まずマリヤがハイハイを卒業して、掴まり立ちからよちよち歩きを始める。
それを見ていたレーサがいきなり立っておぼつかない足取りで真似をする。
デニスはもがいているだけだったけど、その3日後にはよちよち歩きを始めた。
真夏の厳しい日差しが和らぎ、吹く風が心地良く感じる頃、しっかりとは程遠いとはいえ、3人共それなりに歩けるようになっていた。
「ヒロシ~、ピクニックに行こうよ~。」
「ピクニックってなんでしょう?」
ミーアは気持ちの良い秋の空に誘われて、ピクニックを所望のようだ。
イリヤはピクニック自体知らないみたいだな。
まぁ王女様だったから知らないのも仕方ないよね。
「イリヤ、ピクニックっていうのはね、お弁当を持って少し遠くに散歩に行くことだよ。」
「まぁ、それは面白そうですね。
是非行きましょう。」
「そうだな、子供達も歩けるようになったから、散歩がてら行ってみるか。」
「やったー。森を抜けたところにある丘に行こうよ。
外の世界も見えるし、景色も綺麗だよ~。」
ミーアが言っているのは巨大な森を通り抜けたところにある草原のことだ。
少し小高い丘になっていて、遠くの方が良く見える場所だ。
昔ミーアとふたりでこの辺りを探検していた時に見つけて、家を建ててからも狩りの途中で一緒にお弁当を食べたっけ。
「いいね。よしあそこにしよう。
どうせならシルベスタさんやクルステさん、フランシス王子一家も誘おうよ。」
俺とミーアが手分けして皆んなを誘いに行く。
俺はフランシス王子家へ。
ミーアは塔に行ってシルベスタさんとクルステさんを誘う予定だ。
ピンポーン
そして3日後、たくさんのお弁当を収納に入れて、準備をちょうど終えた頃、ドアのチャイムが鳴ってフランシス王子一家が入って来た。

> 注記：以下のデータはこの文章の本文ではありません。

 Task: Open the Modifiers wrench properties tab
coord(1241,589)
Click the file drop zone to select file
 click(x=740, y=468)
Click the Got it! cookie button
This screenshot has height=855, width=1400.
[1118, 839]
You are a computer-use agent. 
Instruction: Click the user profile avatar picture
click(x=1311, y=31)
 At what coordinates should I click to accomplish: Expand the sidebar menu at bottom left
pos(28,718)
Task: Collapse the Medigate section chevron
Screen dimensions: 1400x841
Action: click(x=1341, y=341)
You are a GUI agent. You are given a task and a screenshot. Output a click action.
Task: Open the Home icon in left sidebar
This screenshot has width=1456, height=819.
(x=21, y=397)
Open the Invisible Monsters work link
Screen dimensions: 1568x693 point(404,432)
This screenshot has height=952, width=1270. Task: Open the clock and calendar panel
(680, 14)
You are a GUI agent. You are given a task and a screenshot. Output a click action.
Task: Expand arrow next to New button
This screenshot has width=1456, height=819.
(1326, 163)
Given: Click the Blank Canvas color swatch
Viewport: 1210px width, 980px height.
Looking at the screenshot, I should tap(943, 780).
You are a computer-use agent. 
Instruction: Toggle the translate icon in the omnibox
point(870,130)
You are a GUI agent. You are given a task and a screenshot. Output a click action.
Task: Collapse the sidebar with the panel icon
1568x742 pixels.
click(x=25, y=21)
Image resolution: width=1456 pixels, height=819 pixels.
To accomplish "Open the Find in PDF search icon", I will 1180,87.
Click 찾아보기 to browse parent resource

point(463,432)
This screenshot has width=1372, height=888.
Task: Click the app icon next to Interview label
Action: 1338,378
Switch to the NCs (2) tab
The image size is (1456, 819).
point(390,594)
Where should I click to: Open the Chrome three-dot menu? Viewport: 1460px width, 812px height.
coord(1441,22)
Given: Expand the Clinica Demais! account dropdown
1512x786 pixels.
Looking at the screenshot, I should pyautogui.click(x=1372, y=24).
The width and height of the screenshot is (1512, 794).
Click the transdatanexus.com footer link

「お待たせしましたか。今日はお誘い頂きありがとうございます。」
「もおー、お兄様ったら、また敬語になってますわよ。」
「ごめん、ごめん。なかなか抜けなくってさあ。」
「フランシス王子、シルベスタさん達とは森の入り口で待ち合わせしていますから、行きましょうか。」
「あの森を通り抜けるんだね。
凶暴な動物や魔物がたくさんいるって聞いているけど、大丈夫で…かい?」
「大丈夫ですよ。道も整備してありますし、魔物や大きな獣はさっきミーアが間引きしに行ってましたからね。」
「うん、大丈夫!」
「やあー、わあー、たあ~」
ひとりだけ間延びしているのはもちろん、レーサ。間延び口調は遺伝かな。
「さあ、皆んな行きましょう。
オハルさん、このベビーカー、使いませんか?」
俺はスノウ君用のベビーカーを収納から取り出して、オハルさんに勧める。
うちの子達はイリヤとミーアとノアさんにそれぞれベビーカーを押されてご満悦状態だ。
「まぁ可愛い!
これにスノウを乗せてもいいんですか?」
「ええ、うちの子達とお揃いにしました。
もし良かったら差し上げますので、家でもお使い下さいね。」
「まぁ、こんな素晴らしい物を。
ベビーカーはペルシアスにもありましたけど、こんなに可愛くて、バネの効いたのは初めて見ました。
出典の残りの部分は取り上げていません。